Search code examples
luatorch

lua_pcall error message is missing


I'm using lua_pcall to call some function and I want to catch the error. In some cases, the error seem to get lost. How can that happen? This is for both the case where I use an error handler and when I don't use not. In both cases, the top of the stack is not a string.

The C code:

  lua_getglobal(L, "debug");
  lua_getfield(L, -1, "traceback");
  lua_replace(L, -2);
  lua_rawgeti(L, LUA_REGISTRYINDEX, my_func_index);
  // now push n_in number of values on the stack
  luaT_stackdump(L);
  int pcall_ret = lua_pcall(L, n_in, n_out, -n_in - 2);
  // lua_pcall will consume n_in+1 values from the stack.
  if(pcall_ret != 0) {
    const char* errmsg = lua_tostring(L, -1);
    if(!errmsg) {
      errmsg = "(No Lua error message.)";
      printf("Unexpected Lua stack:\n");
      luaT_stackdump(L);
    }
    printf("Lua error code %i: %s\n", pcall_ret, errmsg);
    lua_pop(L, 2);  // remove error and debug.traceback from the stack
    return ...;
  }
  // now we got n_out values on the stack

The Lua function which is called looks like this (for testing):

    function (x, W, b, index)
        print "hi from Lua func"
        A = torch.rand(15, 12)
        B = torch.rand(12, 23)
        C = torch.dot(A, B)
    end

It somehow gets an error when it calls torch.dot. But I don't exactly know why. And I don't get any meaningful error. This is what my question is about.

The output:

  1. Lua object type: function
  2. Lua object type: function
  3. userdata 4165a368 [torch.FloatTensor]
  4. userdata 4165a390 [torch.FloatTensor]
  5. userdata 4165a230 [torch.FloatTensor]
  6. userdata 4165a258 [torch.CharTensor]
---------------------------------------------
hi from Lua func
Unexpected Lua stack:
  1. Lua object type: function
  2. userdata 40ea1230 [torch.DoubleTensor]
---------------------------------------------
Lua error code 2: (No Lua error message.)

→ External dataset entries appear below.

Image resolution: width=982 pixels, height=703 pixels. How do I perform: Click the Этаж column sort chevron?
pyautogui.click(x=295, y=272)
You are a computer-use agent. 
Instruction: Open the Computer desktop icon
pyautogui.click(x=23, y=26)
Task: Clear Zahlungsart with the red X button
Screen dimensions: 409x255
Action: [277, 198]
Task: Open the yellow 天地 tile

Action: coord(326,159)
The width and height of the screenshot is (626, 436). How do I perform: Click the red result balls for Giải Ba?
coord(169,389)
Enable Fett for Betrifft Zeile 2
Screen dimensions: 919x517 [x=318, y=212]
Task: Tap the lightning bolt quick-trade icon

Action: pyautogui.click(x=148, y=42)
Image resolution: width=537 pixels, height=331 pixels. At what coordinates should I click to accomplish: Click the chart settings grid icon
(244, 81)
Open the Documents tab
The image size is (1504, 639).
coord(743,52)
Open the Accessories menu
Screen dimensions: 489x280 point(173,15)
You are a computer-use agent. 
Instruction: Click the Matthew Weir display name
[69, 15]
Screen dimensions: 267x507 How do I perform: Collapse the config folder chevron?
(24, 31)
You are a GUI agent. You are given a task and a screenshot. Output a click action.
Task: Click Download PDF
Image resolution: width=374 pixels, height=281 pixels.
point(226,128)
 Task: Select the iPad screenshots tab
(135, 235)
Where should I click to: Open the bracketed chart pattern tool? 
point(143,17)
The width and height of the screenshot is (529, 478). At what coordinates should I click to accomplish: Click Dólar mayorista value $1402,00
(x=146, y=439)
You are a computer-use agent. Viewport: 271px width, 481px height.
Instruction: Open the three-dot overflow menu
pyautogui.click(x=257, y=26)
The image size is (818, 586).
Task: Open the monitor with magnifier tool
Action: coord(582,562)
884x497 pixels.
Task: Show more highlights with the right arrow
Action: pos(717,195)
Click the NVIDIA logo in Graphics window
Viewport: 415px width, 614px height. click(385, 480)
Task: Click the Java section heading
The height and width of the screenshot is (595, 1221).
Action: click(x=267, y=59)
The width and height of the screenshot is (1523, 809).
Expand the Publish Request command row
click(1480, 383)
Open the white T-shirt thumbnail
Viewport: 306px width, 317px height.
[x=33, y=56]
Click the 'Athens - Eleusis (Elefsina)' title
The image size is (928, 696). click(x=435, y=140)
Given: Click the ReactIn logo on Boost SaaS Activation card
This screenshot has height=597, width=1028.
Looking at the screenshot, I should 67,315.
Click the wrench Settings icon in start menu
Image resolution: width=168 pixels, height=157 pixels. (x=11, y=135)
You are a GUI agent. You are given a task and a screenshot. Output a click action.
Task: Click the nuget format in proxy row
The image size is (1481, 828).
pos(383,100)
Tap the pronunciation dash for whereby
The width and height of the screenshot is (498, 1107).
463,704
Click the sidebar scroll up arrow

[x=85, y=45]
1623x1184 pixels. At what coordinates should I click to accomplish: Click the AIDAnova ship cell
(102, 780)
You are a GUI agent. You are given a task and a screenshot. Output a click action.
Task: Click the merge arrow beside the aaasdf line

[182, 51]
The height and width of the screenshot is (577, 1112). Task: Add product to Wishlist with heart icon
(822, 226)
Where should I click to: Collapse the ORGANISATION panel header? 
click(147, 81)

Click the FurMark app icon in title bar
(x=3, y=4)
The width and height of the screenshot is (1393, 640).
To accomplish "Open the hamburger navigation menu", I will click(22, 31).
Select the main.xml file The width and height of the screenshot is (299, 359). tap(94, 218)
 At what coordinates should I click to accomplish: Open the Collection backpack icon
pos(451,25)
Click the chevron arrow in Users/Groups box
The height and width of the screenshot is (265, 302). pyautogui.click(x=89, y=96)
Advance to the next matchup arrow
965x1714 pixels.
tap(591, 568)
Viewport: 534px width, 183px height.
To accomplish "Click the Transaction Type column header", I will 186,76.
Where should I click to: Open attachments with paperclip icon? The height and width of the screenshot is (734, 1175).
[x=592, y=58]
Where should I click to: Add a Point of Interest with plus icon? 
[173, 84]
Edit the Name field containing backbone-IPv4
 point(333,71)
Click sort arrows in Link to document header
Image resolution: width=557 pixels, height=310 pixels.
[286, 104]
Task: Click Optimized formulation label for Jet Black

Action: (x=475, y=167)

Or maybe my code is correct and it really should return the error string here? So maybe there is some memory corruption when calling torch.dot, i.e. something gets messed up?


Solution

  • It seems I need to call torch.updateerrorhandlers(). Then I get some meaningful output:

    hi from Lua func
    Lua error code 2: inconsistent tensor size at /tmp/luarocks_torch-scm-1-1092/torch7/lib/TH/generic/THTensorMath.c:384
    stack traceback:
            [C]: at 0x7f63cd831360
            [C]: in function 'dot'
            [string "return ..."]:9: in function <[string "return ..."]:2>
    

    But only if I have torch.updateerrorhandlers() inside the Lua function.

    I tried with this C code and that doesn't work:

        lua_getglobal(L, "torch");
        lua_getfield(L, -1, "updateerrorhandlers");
        lua_replace(L, -2);
        assert(lua_pcall(L, 0, 0, 0) == 0);
    

    I figured out that if I do another torch.updateerrorhandlers() call right before my actual my_func_index lua_pcall, it works. This is unexpected but maybe this is because this might be another thread (which I would not have expected). Actually, I found in the Torch code the function torch.updatethreadlocals() which is exactly for this purpose and I'm calling this one now, right before my other lua_pcall:

        lua_getglobal(L, "torch");
        lua_getfield(L, -1, "updatethreadlocals");
        lua_replace(L, -2);
        assert(lua_pcall(L, 0, 0, 0) == 0);
    

    This works now.